Task requirements:
1) In the passage on self-care for homeschooling mothers, how do mentors differ from one's tribe?
2) Proceed with the passage on self-care for homeschooling mothers, picking up directly after its final sentence.

Document passage:
Homeschooling Moms: 5 Ways to Take Care of Ourselves Right Now

This post is graciously sponsored by Brave Writer. Disclosure.

It’s often the last thing on the to-do list: Ourselves.  Moms have a million things to do to take care of our families and our homes and our jobs and our many commitments. Add homeschooling to that and you can almost understand why well-meaning friends and strangers say, “I don’t know how you do it.” 

Homeschooling Moms: 5 Ways to Take Care of Ourselves Right Now

Here are 5 Ways to Care for Yourself as a Homeschoolng Mom

  1. Find Your Tribe.  Whether it’s a couple of other homeschool moms, a whole group, on-line or in person, find people who get you and get your family and your style of homeschooling. Run stuff by them: your curriculum plans, your struggles, your triumphant moments. Lean on them as needed.
  2. Seek Out Mentors.  This is different from your tribe.  Your tribe is in the trenches with you. Mentors have gone before you and have the advantage of hindsight to share with us. You can find them in real life, or by reading blogs or forums on the internet. They are there and they are wise.  Soak it in.

Source excerpt:
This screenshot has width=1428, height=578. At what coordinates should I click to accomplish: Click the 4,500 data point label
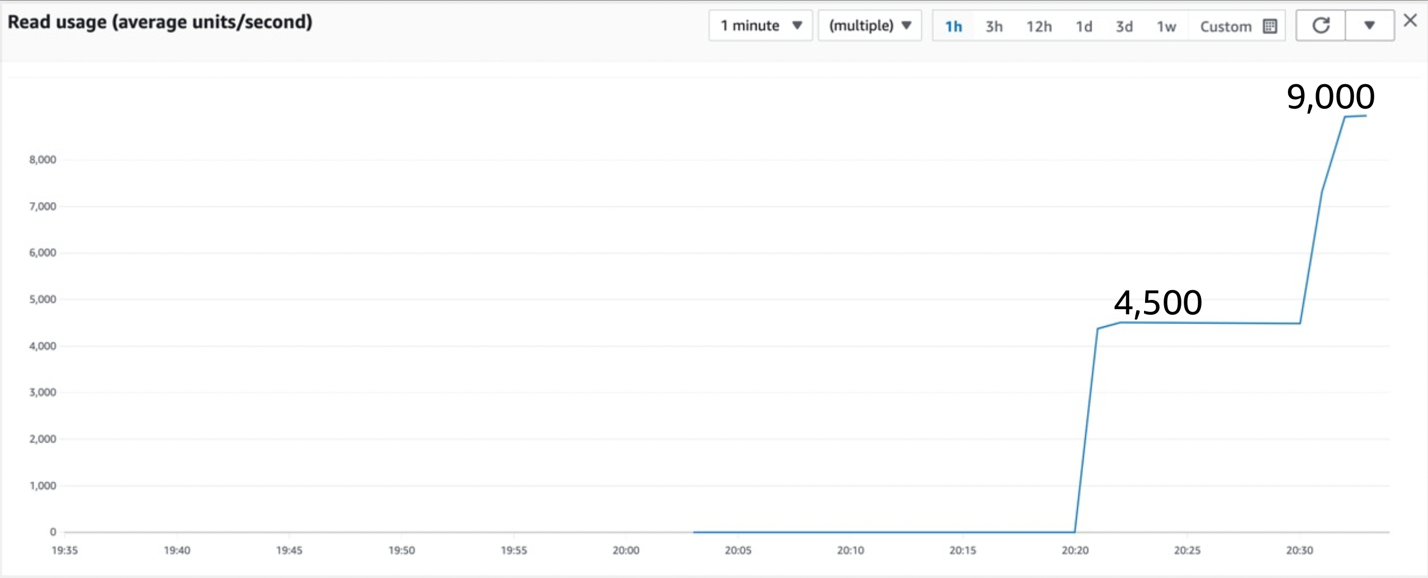click(1159, 302)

Results for the exercise:
1) A tribe is in the trenches with you, whereas mentors have gone before you and can share the advantage of hindsight.

2)
  3. Find the quiet.  What quiet?, you ask. I know. My house is loud, too. Find a time of day when everyone is asleep that is also the time that you are most likely to be able to be awake. Stay up really late or get up really early. I’m a morning person so guess what time it is when I am writing this? It’s 6:20 a.m.  I have coffee and it’s quiet here.   
  4. Let It Go. Sorry for the Frozen reference and now you have that song in your head. Again. But, picture this instead. You carefully plan and prepare learning activities for your children. Perhaps they even looked up at you with big eyes and said, “Mommy, can we learn about SPACE next?”
    And so you stayed up late cutting out cute planet printables and gathering supplies for an asteroid experiment and planning a themed snack to eat while you read the library books you reserved and checked out on the subject.  You are pretty darn proud of yourself for being so organized.
    And then the next day, they hate it. They refuse to do the printables, reject the snack and fuss and whine, “Whhhyyyy do we have to read this book? It’s so  boooooring.”  
    You’ve invested so much time and effort and you think, This is what we are going to do today, darn it. Don’t. Let it go.  Go outside and tromp around in the woods instead. Go visit Grandma and let them eat too many cookies. Build giant forts or Lego towers. And then look for the learning that did happen. I promise it is there. It’s just not the learning you planned for that day. It is the physics of the Lego tower, the family history lesson of Grandma’s stories, the science of bugs and plants in the woods.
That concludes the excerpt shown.